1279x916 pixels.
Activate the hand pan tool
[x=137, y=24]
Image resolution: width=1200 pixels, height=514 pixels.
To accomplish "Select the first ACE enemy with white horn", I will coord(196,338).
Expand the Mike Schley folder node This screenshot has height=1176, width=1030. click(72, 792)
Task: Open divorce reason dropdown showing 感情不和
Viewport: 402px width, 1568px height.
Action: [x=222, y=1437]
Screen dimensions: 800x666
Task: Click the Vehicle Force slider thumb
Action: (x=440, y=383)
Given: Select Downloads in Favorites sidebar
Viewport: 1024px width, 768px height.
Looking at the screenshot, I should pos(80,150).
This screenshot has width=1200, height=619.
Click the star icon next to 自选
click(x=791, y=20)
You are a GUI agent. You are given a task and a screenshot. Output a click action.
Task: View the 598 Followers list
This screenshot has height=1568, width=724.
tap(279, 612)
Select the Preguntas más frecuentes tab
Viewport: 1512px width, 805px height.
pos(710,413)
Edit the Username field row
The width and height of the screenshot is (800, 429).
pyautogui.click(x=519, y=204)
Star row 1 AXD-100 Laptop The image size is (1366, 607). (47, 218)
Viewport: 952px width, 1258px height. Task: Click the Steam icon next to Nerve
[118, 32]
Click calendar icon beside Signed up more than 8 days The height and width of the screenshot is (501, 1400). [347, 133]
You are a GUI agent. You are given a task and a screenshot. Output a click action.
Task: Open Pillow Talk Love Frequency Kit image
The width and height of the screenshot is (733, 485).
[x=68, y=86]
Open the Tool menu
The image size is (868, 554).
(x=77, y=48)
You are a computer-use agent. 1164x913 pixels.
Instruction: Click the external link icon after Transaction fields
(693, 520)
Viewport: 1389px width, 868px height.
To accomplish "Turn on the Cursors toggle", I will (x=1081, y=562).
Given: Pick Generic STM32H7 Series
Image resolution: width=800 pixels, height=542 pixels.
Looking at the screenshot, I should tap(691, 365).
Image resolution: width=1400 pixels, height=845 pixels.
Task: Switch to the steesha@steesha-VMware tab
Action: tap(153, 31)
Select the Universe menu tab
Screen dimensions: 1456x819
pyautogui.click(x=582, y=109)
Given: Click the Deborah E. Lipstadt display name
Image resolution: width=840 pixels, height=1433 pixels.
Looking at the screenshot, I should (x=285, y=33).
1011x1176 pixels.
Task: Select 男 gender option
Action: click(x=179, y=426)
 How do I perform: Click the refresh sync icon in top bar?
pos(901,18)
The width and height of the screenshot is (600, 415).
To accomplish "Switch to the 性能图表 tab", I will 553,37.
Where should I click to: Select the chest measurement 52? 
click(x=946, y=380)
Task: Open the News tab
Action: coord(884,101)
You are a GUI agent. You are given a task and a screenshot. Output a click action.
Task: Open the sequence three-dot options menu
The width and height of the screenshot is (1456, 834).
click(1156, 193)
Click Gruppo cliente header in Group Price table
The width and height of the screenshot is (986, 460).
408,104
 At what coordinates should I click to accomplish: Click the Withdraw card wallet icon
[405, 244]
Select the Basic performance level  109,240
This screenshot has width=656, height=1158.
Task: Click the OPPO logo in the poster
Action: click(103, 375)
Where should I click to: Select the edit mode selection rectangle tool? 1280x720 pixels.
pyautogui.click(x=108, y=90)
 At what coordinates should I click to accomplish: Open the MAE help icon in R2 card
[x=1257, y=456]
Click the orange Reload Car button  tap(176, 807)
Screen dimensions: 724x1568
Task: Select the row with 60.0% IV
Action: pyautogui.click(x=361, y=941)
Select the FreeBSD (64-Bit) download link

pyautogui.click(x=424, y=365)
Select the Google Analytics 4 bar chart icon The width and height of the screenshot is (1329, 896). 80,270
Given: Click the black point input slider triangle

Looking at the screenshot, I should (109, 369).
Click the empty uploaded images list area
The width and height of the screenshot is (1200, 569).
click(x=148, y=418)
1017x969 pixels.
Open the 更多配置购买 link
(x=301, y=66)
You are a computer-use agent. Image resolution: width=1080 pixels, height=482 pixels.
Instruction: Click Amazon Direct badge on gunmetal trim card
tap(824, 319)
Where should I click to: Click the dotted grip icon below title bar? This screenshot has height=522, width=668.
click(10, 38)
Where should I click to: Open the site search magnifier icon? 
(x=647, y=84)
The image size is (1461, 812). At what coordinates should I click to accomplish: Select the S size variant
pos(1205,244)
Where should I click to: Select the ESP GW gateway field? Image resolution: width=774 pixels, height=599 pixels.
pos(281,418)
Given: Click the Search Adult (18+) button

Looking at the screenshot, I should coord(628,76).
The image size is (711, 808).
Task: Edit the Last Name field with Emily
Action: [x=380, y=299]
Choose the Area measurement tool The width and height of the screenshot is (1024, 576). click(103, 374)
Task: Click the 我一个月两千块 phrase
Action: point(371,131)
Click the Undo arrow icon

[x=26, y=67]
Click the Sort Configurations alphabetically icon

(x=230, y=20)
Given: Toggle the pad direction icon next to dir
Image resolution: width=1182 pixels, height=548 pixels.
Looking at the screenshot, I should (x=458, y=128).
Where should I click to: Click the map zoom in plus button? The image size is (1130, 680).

+ + + + + + +

Copy the data above in full, character for character.

1279x916 pixels.
Activate the hand pan tool
[x=137, y=24]
Image resolution: width=1200 pixels, height=514 pixels.
To accomplish "Select the first ACE enemy with white horn", I will coord(196,338).
Expand the Mike Schley folder node This screenshot has height=1176, width=1030. click(72, 792)
Task: Open divorce reason dropdown showing 感情不和
Viewport: 402px width, 1568px height.
Action: [x=222, y=1437]
Screen dimensions: 800x666
Task: Click the Vehicle Force slider thumb
Action: (x=440, y=383)
Given: Select Downloads in Favorites sidebar
Viewport: 1024px width, 768px height.
Looking at the screenshot, I should pos(80,150).
This screenshot has width=1200, height=619.
Click the star icon next to 自选
click(x=791, y=20)
You are a GUI agent. You are given a task and a screenshot. Output a click action.
Task: View the 598 Followers list
This screenshot has height=1568, width=724.
tap(279, 612)
Select the Preguntas más frecuentes tab
Viewport: 1512px width, 805px height.
pos(710,413)
Edit the Username field row
The width and height of the screenshot is (800, 429).
pyautogui.click(x=519, y=204)
Star row 1 AXD-100 Laptop The image size is (1366, 607). (47, 218)
Viewport: 952px width, 1258px height. Task: Click the Steam icon next to Nerve
[118, 32]
Click calendar icon beside Signed up more than 8 days The height and width of the screenshot is (501, 1400). [347, 133]
You are a GUI agent. You are given a task and a screenshot. Output a click action.
Task: Open Pillow Talk Love Frequency Kit image
The width and height of the screenshot is (733, 485).
[x=68, y=86]
Open the Tool menu
The image size is (868, 554).
(x=77, y=48)
You are a computer-use agent. 1164x913 pixels.
Instruction: Click the external link icon after Transaction fields
(693, 520)
Viewport: 1389px width, 868px height.
To accomplish "Turn on the Cursors toggle", I will (x=1081, y=562).
Given: Pick Generic STM32H7 Series
Image resolution: width=800 pixels, height=542 pixels.
Looking at the screenshot, I should tap(691, 365).
Image resolution: width=1400 pixels, height=845 pixels.
Task: Switch to the steesha@steesha-VMware tab
Action: tap(153, 31)
Select the Universe menu tab
Screen dimensions: 1456x819
pyautogui.click(x=582, y=109)
Given: Click the Deborah E. Lipstadt display name
Image resolution: width=840 pixels, height=1433 pixels.
Looking at the screenshot, I should (x=285, y=33).
1011x1176 pixels.
Task: Select 男 gender option
Action: click(x=179, y=426)
 How do I perform: Click the refresh sync icon in top bar?
pos(901,18)
The width and height of the screenshot is (600, 415).
To accomplish "Switch to the 性能图表 tab", I will 553,37.
Where should I click to: Select the chest measurement 52? 
click(x=946, y=380)
Task: Open the News tab
Action: coord(884,101)
You are a GUI agent. You are given a task and a screenshot. Output a click action.
Task: Open the sequence three-dot options menu
The width and height of the screenshot is (1456, 834).
click(1156, 193)
Click Gruppo cliente header in Group Price table
The width and height of the screenshot is (986, 460).
408,104
 At what coordinates should I click to accomplish: Click the Withdraw card wallet icon
[405, 244]
Select the Basic performance level  109,240
This screenshot has width=656, height=1158.
Task: Click the OPPO logo in the poster
Action: click(103, 375)
Where should I click to: Select the edit mode selection rectangle tool? 1280x720 pixels.
pyautogui.click(x=108, y=90)
 At what coordinates should I click to accomplish: Open the MAE help icon in R2 card
[x=1257, y=456]
Click the orange Reload Car button  tap(176, 807)
Screen dimensions: 724x1568
Task: Select the row with 60.0% IV
Action: pyautogui.click(x=361, y=941)
Select the FreeBSD (64-Bit) download link

pyautogui.click(x=424, y=365)
Select the Google Analytics 4 bar chart icon The width and height of the screenshot is (1329, 896). 80,270
Given: Click the black point input slider triangle

Looking at the screenshot, I should (109, 369).
Click the empty uploaded images list area
The width and height of the screenshot is (1200, 569).
click(x=148, y=418)
1017x969 pixels.
Open the 更多配置购买 link
(x=301, y=66)
You are a computer-use agent. Image resolution: width=1080 pixels, height=482 pixels.
Instruction: Click Amazon Direct badge on gunmetal trim card
tap(824, 319)
Where should I click to: Click the dotted grip icon below title bar? This screenshot has height=522, width=668.
click(10, 38)
Where should I click to: Open the site search magnifier icon? 
(x=647, y=84)
The image size is (1461, 812). At what coordinates should I click to accomplish: Select the S size variant
pos(1205,244)
Where should I click to: Select the ESP GW gateway field? Image resolution: width=774 pixels, height=599 pixels.
pos(281,418)
Given: Click the Search Adult (18+) button

Looking at the screenshot, I should coord(628,76).
The image size is (711, 808).
Task: Edit the Last Name field with Emily
Action: [x=380, y=299]
Choose the Area measurement tool The width and height of the screenshot is (1024, 576). click(103, 374)
Task: Click the 我一个月两千块 phrase
Action: point(371,131)
Click the Undo arrow icon

[x=26, y=67]
Click the Sort Configurations alphabetically icon

(x=230, y=20)
Given: Toggle the pad direction icon next to dir
Image resolution: width=1182 pixels, height=548 pixels.
Looking at the screenshot, I should (x=458, y=128).
Where should I click to: Click the map zoom in plus button? The image size is (1130, 680).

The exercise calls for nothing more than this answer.